The new EPA Energy Star program requires that any server to get the Energy Star label needs to adhere to a variety of energy-saving requirements. According to the EPA, here's what servers that can carry the label will include:

• Efficient power supplies that generate less waste heat, reducing the need for excess air conditioning in the facilities where they are housed;

• Improved power quality, which provides building-wide efficiency benefits;

• Capabilities to measure real time power use, processor utilization, and air temperature, which improves manageability and lowers total cost of ownership;

• Advanced power management features to save energy across various operating states; and

• A power and performance data sheet for purchasers that standardizes key information on energy performance, features and other capabilities.

The EPA claims that on average, those servers that can carry the label will be 30% more energy efficient than comparable non-Energy Star servers. The EPA also claims that if every server sold in the U.
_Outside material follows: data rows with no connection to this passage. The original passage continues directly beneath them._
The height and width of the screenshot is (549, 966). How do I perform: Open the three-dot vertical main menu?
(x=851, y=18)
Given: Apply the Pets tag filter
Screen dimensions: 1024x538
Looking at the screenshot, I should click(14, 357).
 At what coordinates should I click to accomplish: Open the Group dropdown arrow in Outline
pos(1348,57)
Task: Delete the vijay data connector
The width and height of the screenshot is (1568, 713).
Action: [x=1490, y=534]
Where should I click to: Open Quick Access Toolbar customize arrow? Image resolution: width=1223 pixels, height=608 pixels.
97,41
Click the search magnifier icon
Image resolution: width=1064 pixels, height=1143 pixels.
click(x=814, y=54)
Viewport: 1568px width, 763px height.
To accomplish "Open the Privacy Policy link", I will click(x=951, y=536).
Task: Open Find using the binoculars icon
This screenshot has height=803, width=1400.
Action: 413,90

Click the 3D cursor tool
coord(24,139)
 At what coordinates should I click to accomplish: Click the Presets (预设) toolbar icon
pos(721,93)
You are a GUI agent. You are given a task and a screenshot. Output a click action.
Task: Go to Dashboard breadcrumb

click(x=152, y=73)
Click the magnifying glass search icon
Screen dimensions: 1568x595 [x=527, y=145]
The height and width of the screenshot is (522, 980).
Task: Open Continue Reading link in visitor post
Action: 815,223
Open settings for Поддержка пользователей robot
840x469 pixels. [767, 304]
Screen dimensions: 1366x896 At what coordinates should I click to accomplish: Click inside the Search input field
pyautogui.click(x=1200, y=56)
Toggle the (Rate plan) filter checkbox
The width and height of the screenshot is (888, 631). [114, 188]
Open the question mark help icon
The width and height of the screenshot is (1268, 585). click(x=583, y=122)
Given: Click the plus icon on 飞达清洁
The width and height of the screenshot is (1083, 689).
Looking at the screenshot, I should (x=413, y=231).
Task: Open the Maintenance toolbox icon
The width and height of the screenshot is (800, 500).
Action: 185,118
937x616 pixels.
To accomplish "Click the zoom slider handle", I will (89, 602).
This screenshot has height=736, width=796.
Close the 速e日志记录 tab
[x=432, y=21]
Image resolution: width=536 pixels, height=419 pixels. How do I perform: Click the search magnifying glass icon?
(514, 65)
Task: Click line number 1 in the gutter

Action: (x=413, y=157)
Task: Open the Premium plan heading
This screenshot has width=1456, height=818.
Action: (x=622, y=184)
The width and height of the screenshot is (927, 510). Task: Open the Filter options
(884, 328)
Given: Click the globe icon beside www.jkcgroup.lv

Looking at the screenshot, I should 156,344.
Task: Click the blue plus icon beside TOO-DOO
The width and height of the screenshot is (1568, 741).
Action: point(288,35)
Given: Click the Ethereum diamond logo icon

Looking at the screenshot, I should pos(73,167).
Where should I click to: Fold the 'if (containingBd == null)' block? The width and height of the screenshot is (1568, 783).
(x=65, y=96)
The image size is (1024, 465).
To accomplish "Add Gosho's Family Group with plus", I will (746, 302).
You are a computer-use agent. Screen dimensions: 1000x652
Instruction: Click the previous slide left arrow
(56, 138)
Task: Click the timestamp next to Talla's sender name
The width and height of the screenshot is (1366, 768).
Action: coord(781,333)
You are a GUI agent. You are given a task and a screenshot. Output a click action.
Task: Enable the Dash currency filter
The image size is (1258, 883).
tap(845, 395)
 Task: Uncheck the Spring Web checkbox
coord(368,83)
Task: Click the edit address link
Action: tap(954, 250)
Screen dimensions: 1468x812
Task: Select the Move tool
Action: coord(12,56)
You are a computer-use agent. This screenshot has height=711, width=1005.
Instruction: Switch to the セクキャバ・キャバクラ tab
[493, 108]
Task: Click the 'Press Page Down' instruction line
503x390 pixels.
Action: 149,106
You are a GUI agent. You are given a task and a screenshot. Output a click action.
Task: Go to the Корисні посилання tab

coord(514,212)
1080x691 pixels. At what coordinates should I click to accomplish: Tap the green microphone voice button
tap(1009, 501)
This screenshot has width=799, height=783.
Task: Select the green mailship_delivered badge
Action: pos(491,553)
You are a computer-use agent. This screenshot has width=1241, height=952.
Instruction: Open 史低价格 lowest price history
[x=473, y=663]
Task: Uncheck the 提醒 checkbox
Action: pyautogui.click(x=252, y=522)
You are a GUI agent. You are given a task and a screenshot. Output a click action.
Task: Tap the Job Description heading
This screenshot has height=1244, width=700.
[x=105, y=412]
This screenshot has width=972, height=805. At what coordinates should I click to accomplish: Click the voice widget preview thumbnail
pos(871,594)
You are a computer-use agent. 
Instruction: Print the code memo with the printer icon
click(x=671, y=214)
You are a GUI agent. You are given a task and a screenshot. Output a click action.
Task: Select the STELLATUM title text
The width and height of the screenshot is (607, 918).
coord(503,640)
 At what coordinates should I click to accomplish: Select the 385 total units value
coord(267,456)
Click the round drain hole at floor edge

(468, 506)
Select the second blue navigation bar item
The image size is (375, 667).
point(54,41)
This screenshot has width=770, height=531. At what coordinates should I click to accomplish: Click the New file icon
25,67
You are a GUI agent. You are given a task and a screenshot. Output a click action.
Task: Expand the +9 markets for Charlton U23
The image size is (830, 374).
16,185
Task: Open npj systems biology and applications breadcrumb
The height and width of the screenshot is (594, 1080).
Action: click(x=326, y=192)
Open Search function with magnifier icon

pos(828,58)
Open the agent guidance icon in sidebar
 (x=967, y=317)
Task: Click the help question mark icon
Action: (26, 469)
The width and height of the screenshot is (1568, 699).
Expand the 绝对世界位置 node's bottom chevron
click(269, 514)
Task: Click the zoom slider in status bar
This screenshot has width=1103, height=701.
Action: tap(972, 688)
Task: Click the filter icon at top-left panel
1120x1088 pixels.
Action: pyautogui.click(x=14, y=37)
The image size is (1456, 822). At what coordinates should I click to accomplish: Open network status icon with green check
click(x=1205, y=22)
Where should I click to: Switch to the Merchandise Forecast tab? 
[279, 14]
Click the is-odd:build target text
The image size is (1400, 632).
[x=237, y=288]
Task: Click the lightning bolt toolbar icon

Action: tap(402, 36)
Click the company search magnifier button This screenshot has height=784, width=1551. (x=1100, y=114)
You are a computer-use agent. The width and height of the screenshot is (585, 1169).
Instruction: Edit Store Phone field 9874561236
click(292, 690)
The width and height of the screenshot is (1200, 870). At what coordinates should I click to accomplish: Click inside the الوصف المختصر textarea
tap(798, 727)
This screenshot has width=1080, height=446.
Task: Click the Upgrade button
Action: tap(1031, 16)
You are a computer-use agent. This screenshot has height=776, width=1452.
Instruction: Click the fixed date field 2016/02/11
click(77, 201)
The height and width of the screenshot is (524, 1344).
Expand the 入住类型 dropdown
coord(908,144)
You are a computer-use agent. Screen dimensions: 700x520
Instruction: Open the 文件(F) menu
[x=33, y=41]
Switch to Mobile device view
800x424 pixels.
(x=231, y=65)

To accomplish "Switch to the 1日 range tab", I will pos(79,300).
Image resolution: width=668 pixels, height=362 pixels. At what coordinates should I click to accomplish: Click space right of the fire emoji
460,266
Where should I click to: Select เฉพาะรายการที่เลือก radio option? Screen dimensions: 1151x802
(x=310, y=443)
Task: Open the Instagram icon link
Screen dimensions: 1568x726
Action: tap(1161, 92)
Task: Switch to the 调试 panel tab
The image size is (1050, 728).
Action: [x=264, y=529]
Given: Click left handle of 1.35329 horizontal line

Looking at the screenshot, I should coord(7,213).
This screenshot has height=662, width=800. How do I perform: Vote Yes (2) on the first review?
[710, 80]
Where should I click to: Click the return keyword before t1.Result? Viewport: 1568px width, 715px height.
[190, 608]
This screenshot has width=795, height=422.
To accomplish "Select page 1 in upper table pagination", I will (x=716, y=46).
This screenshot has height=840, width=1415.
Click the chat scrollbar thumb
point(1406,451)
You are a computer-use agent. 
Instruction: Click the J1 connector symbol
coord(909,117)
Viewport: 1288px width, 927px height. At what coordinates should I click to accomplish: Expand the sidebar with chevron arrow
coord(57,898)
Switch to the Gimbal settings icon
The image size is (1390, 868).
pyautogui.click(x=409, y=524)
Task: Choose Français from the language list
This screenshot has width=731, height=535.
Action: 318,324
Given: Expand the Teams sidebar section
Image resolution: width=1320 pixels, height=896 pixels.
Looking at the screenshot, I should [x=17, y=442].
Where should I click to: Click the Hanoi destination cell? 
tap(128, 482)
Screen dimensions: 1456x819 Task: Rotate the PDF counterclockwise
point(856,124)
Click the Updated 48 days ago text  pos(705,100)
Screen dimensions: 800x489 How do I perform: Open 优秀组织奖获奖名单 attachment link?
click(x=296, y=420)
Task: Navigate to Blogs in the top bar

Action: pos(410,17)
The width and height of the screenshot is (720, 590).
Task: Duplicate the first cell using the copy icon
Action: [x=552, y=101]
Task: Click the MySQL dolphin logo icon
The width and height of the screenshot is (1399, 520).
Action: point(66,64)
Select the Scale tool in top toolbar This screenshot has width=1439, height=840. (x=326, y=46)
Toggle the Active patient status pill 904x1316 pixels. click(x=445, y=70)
S. met Energy Star requirements, the energy savings would eventually be $800 million per year, and would eliminate the equivalent of the greenhouse gas emissions of more than 1 million vehicles.

All that is certainly good. But the Energy Star label doesn't nearly go far enough. As a start, it doesn't cover blade servers. Blade servers are at the core of virtualization projects, which can save dramatic amounts of energy and money. Many data centers that are going green go with blade servers rather than traditional servers. In fact, it's likely that you'd use more energy if you bought Energy Star-labeled servers than if you bought blade servers, which can't get the Energy Star label.

The other problem is that the Energy Star specifications measure server use when the server is idle. Servers, by their very nature, are not designed to be idle. If a server is idle, you don't need it. And there's not necessarily a correlation between a server's energy use when idle compared to when it's being heavily used.

The upshot? The Energy Star label for servers is less than useful. Andrew Fanara, who heads the Energy Star product programs, told Infoworld that the agency is currently at work on a Tier 2 specification which will measure server energy use when a server actually does work. That spec may be out by January. When that's out, it will certainly be a step forward. I'm hoping the EPA will tackle blades as well.